Being able to make plugs to fill in holes has been really helpful.


----------



## rtutsky (Jun 17, 2012)

I agree with Captain. Get a band saw first. You can always use a hand held drill to make holes in the meantime.


----------



## RCA (Mar 8, 2014)

That's the direction I was leaning. Are there any worthwhile table top band saws? A floor model would obviously be the 1st choice, but I've got a limited money supply to work with.


----------



## ryan50hrl (Jun 30, 2012)

What's your budget, and where are you located?


----------



## woodnthings (Jan 24, 2009)

*I have the Craftsman models*



RCA said:


> That's the direction I was leaning. Are there any worthwhile table top band saws? A floor model would obviously be the 1st choice, but I've got a limited money supply to work with.
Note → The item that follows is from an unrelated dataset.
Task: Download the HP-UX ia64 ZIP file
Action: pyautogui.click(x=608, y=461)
I bought the Craftsman 1/3 HP drill press and the 10" Craftsman bench top bandsaw for my son when he was baout 8 years old. He never really showed much interest in woodworking and would rather take apart a car engine. I have used them both and they are fine within the size limitations of each. Power is OK considering size and cost which was about $200 or so each.
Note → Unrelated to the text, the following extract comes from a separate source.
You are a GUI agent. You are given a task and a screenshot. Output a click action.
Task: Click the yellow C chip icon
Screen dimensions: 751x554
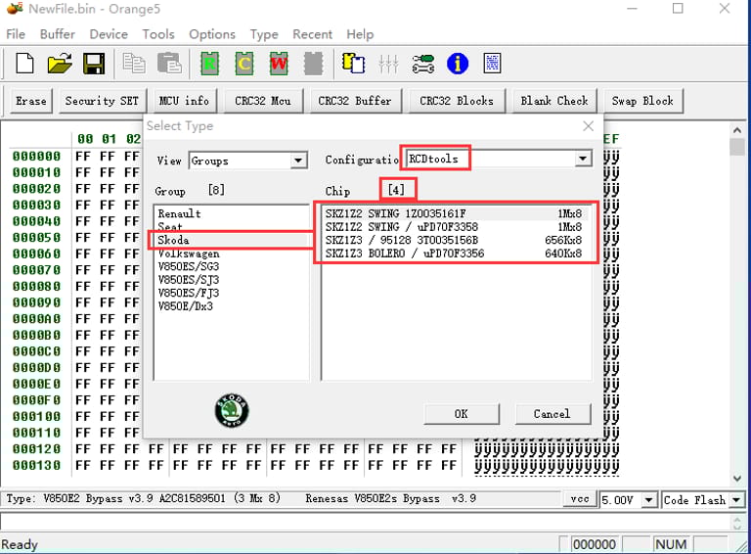[244, 64]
As far as which one to get first, I would get the bandsaw IF your work is primarily in wood, if not then the drill press would be first.
They are so different in purpose that you really need both! :yes:


----------



## Steve Neul (Sep 2, 2011)

Really only you can answer that question. It depends on what projects you build what tool you need more than the other. I think myself I bought both machines about the same time.


----------



## captainawesome (Jun 21, 2012)

There are jigs and attachments you can add to a corded drill to get accurate and perpendicular holes. There really are no replacements for a bandsaw. A bench top model can do light resaw, but I think it is worth it to put off the purchase for another month and get a floor standing model. 

I use my bandsaw almost every time I'm in the shop. I have a cheap SKIL bench top drill press that gets used every couple of weeks or so. I'm much happier I have more money invested in the bandsaw.


----------



## RCA (Mar 8, 2014)

I guess my budget would be about $425. I'm in the Texas Panhandle. Starting out, my work would mainly be in wood. Eventually, I've got my sights on metal casting as well.


----------



## captainawesome (Jun 21, 2012)

RCA said:


> I guess my budget would be about $425. I'm in the Texas Panhandle. Starting out, my work would mainly be in wood. Eventually, I've got my sights on metal casting as well.


Keep a close eye on craigslist and you can get a pretty nice floor standing bandsaw in your budget.


----------



## ryan50hrl (Jun 30, 2012)

RCA said:


> I guess my budget would be about $425. I'm in the Texas Panhandle. Starting out, my work would mainly be in wood. Eventually, I've got my sights on metal casting as well.


Easy......359 brand new for a very well reviewed 14" floor standing band saw. 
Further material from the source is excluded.